By Bailey Corwine
For three days in March, a perfect storm unfolded across the state of Nebraska. Heavy rains, abnormal for that time of year, pounded the frozen ground and immediately ran into already-full streams and rivers. Eventually, the state’s water containment system simply could no longer handle the deluge, and the Spencer Dam on the Niobrara River collapsed.
Bridges and roadways were washed away, along with homes, farm buildings and fences. Sand from the streambeds of the state’s waterways was pushed into agricultural fields, and cattle were left stranded on high ground, surrounded by water in every direction.
The storm, which became known as a “bomb cyclone,” affected 75% of the counties in Nebraska. Floodwaters rose to historic levels across the state, and residents in both urban and rural communities suffered an estimated $12 billion in damage.
However, as the storm was winding down and Nebraska’s citizens began to assess the damage, a family was coming together: The Farm Bureau family.
Almost immediately, the Nebraska Farm Bureau established a Disaster Relief Fund, dedicated to helping farmers, ranchers and those in rural communities get back on their feet after the catastrophic event.
“Within a very short period of time, we set up three sections of our website dedicated to the storm,” said Nebraska Farm Bureau President Steve Nelson.
The first section provided important information, such as contact numbers for the Nebraska Emergency Management Agency and Nebraska Department of Agriculture. The second section, the Agriculture Disaster Exchange, acted as a virtual “want ads” section, where Farm Bureau members could both seek and offer help to others in the state.
The third section, though, was really where the Farm Bureau family came together. Through the Disaster Relief Fund, individuals, groups or organizations could make tax-deductible donations to the Nebraska Farm Bureau Foundation, and all proceeds donated would go directly to farmers, ranchers and those in rural communities.
Much like the rain, the generosity was overflowing. More than $3 million was raised, with donations coming from state and county Farm Bureaus, and even from folks not involved with Farm Bureau in any way, but trustful that the organization would handle their donation appropriately.
“We, at Farm Bureau, have a reputation that has been built over generations,” Nelson said. “The reason so many people were willing to contribute money to the fund is that they knew we are a trustworthy organization.”
In total, donations came from 26 states, 18 state Farm Bureaus and 126 county Farm Bureaus. Countless other state and county Farm Bureaus donated livestock feed, fencing supplies and other needed materials. Hay was also a popular donation, and eventually the Nebraska National Guard was mobilized to airdrop bales to stranded cattle.
Nebraska Farm Bureau staff also pitched in, many of them leaving their office jobs behind to head out into the field.
“Almost every area had some damage, so every one of our regional people were out in the field helping with the recovery effort,” Nelson said. Those in the office were busy coordinating donations, making sure that money and supplies made it to those who needed it most.
“I’m extraordinarily proud of our team and how they stepped up to respond to the needs of our community, working extra time and going above and beyond the call of duty,” Nelson said.
Recovery, which will likely take several years, was truly a cross-country effort, and Nelson said lately he has been focused on showing gratitude to everyone who supported Nebraska in the aftermath of the March storm.
“A huge thank you needs to go out to all of those that helped,” said Nelson. “The fact that people stepped up right away with significant financial contributions made it possible for us to help people when they needed help the most.”

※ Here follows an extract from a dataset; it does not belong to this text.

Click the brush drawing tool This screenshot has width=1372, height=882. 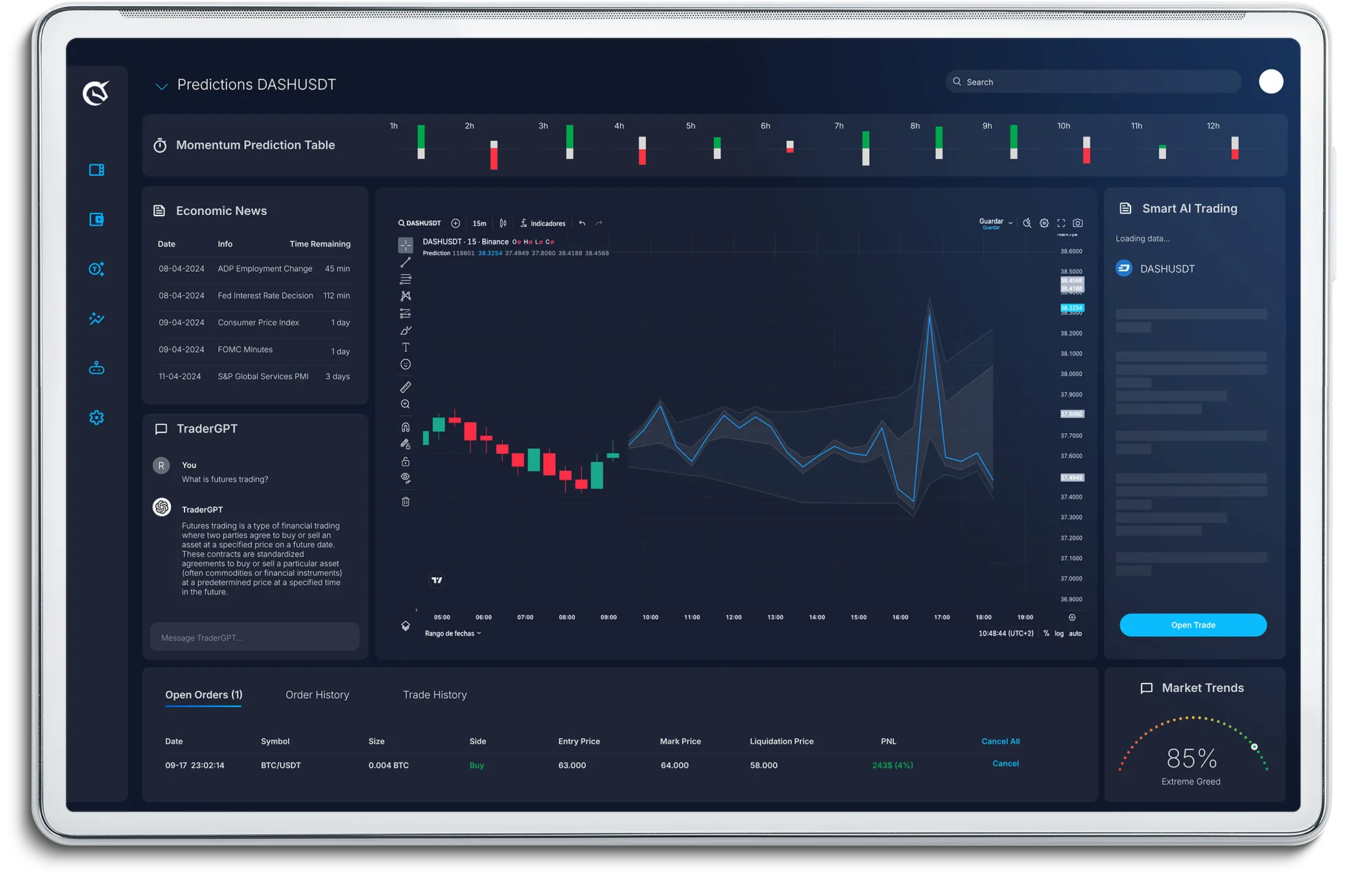click(x=405, y=330)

Nelson personally witnessed the Farm Bureau family come together after the disaster in Nebraska, though he said was not surprised by the outpouring of support.
“You could look at any number of calamities that have happened in different states, and the Farm Bureau family always pulls together,” Nelson said.

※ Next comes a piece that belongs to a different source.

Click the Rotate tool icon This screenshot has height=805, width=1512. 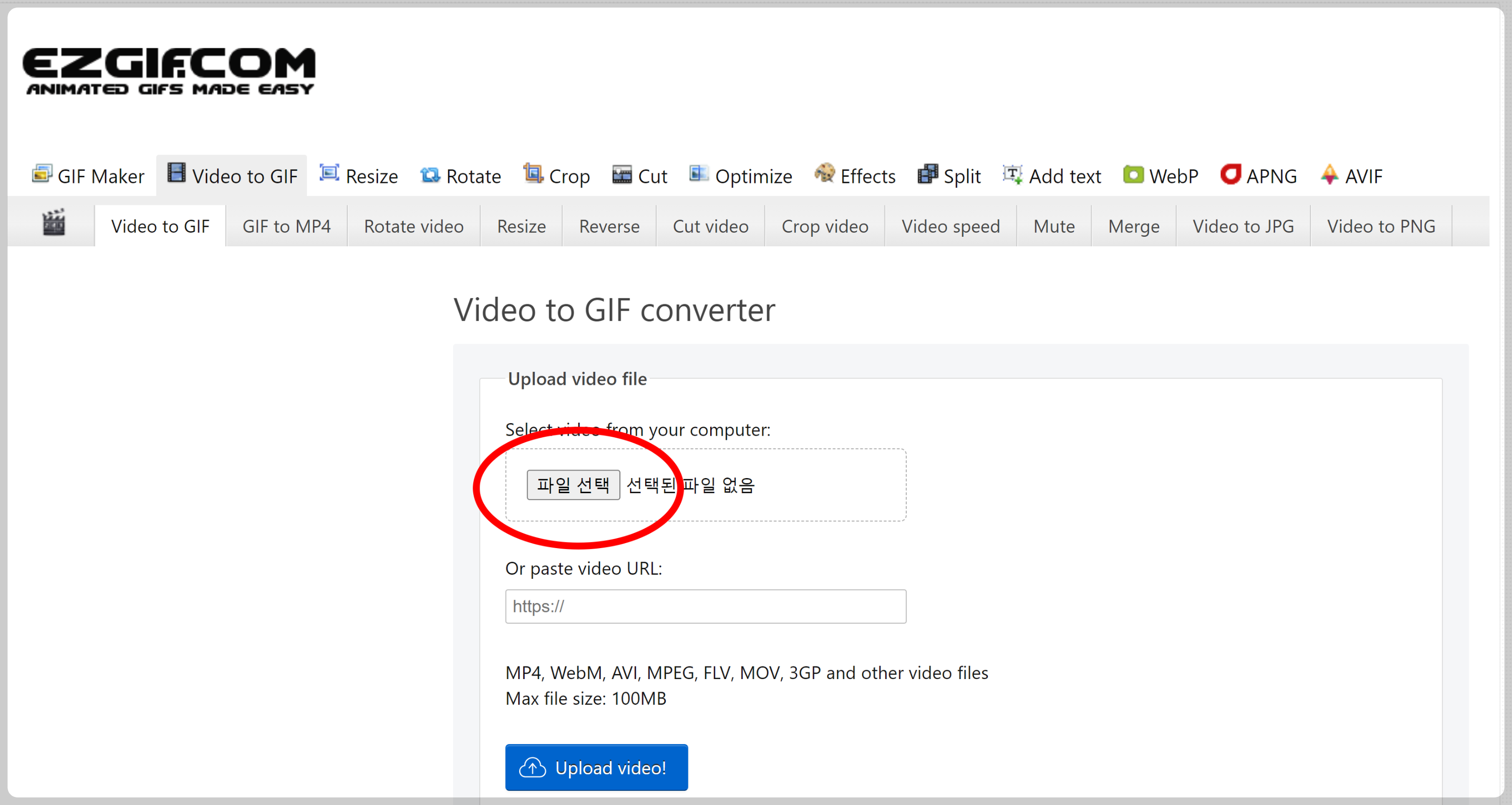click(x=429, y=175)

Though such support is the Farm Bureau way, Nelson is extremely grateful for the help provided to Nebraska Farm Bureau members.
“It really is part of the story of the Farm Bureau family willing to step up when there’s a need, with such extraordinary generosity,” Nelson said. “It’s very humbling and something that I’m very grateful for.”
Today, things are starting to look brighter in Nebraska. Many families have begun to rebuild, and nearly all the money donated to the Relief Fund has been distributed to those in need.
“Our commitment was to make sure we distributed every penny that came in, and I think we’ve done a really good thing, with the help of the Farm Bureau family,” Nelson said.
However, the long-term damage to Nebraska farms and ranches will most likely take years to repair. Still, Nelson is confident that agriculture in Nebraska will move forward.
“Agriculture will continue to be here and produce,” Nelson said. “It will take multiple years for some people to get past this, but we’ve dealt with major issues before and we’ll find solutions to the problems we have today.”
As the farmers, ranchers and other residents of rural communities continue to rebuild what was washed away, the Farm Bureau family will stand by, steadfast in their support.
Bailey Corwine is an intern in the American Farm Bureau Federation’s Communications Department. She will graduate from the University of Arkansas in December with a degree in agricultural communications.